Voltemos a Sirk. “Tudo o que o céu permite” narra a história de amor de Cary Scott (Jane Wyman) e Ron Kirby (Rock Hudson), casal separado não apenas pela posição social como pela idade: ela é uma cinquentona viúva de classe média-alta, com um par de filhos casadoiros; ele, seu jardineiro, homem bonito, na flor da idade e solteiro. Nenhum liame o prende: ele trabalha mais por gosto que por precisão, quando e onde quer; vive num pequeno quarto, contíguo à estufa onde faz germinar suas flores. Já ela, todos os liames a prendem: a família, as obrigações da alta sociedade à qual ela pertence, a sua casa senhorial, as amigas vazias... Pinta-se a dicotomia estrita, como já se vê. O casal construirá um mundo no intermédio, respeitando, bem entendido, “tudo o que o céu permite” – moral cristã inserta logo no título. Não há ruptura total, ou senão não haveria filme. 
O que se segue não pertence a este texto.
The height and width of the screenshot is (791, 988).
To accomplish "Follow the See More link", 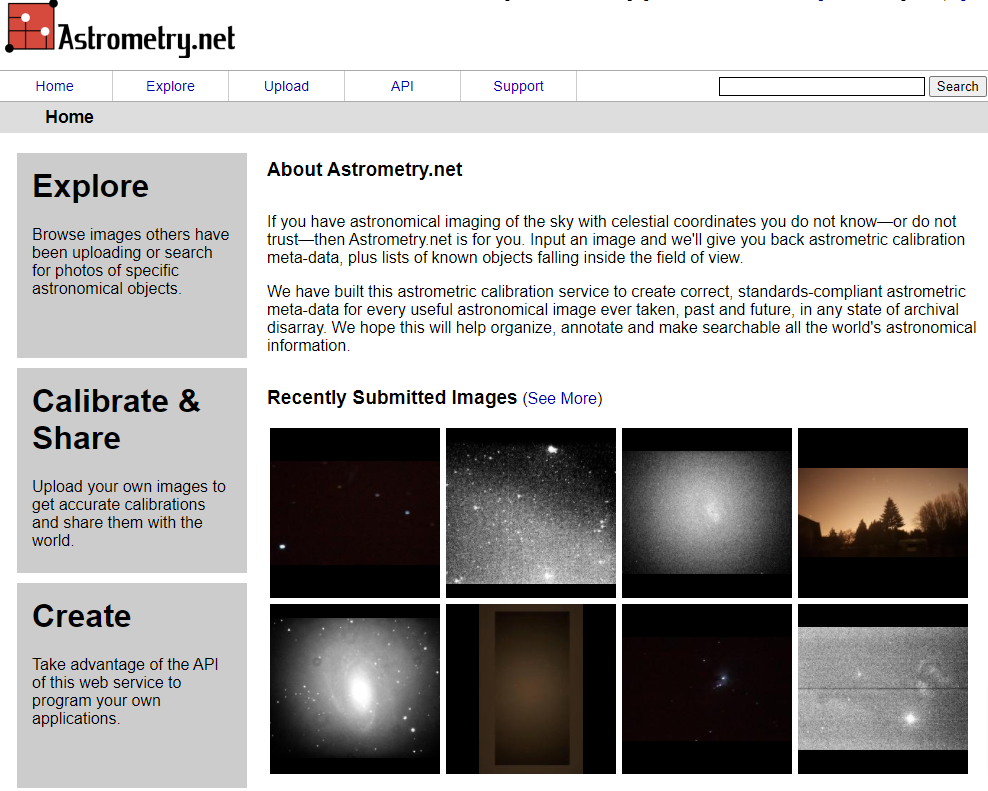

No entanto, a crítica se impõe. Sirk fala abertamente sobre sexo, assunto realizado sob muitas cobertas nos filmes do período. Quem levanta o tema é a filha mais nova de Cary, garota que tem Freud na ponta da língua, mas se revela uma puritana de marca maior, no que toca à aceitação da sexualidade da mãe. A senhora naturalmente deveria se acomodar com um homem mais velho, um companheiro (e não um amante), alguém de sua estirpe social, que ratificasse o lugar ocupado pela família naquela sociedade. O irmão segue-lhe de perto, presenteando a mãe com um aparelho de televisão, que acompanharia seus momentos solitários. Nem um, nem outro aceitam que a mãe desça do pedestal em que a sociedade a pusera, e se entregue ao desejo e ao amor romântico, nascido entre ela e um indivíduo muito diferente de si. 
Para caracterizar este novo tipo de mulher, nascida nos albores da revolução sexual, o diretor pende do melodrama à fábula. O homem é idealizado ao extremo: másculo, alto, tão belo de corpo e alma quanto as flores que cultiva. Cervos pastam alegremente em seu jardim; o fogo acolhedor crepita em sua lareira. Naturalmente não se discute como um simples jardineiro encontrou recursos para construir tão cintilante cenário. Por outro lado, na sociedade citadina corvejam ignominiosos abutres, com sede de manchar a reputação de Cary: salva por um homem cuja rusticidade é apenas pretensa, pois mais parece um cavaleiro andante. 
Assim marcha a cinematografia de Sirk, entre a manutenção de uns estereótipos e – felizmente –, a recusa heroica de outros; nesta tentativa de reproduzir em microcosmo o mundo, edulcorando-o para melhor exacerbar suas chagas.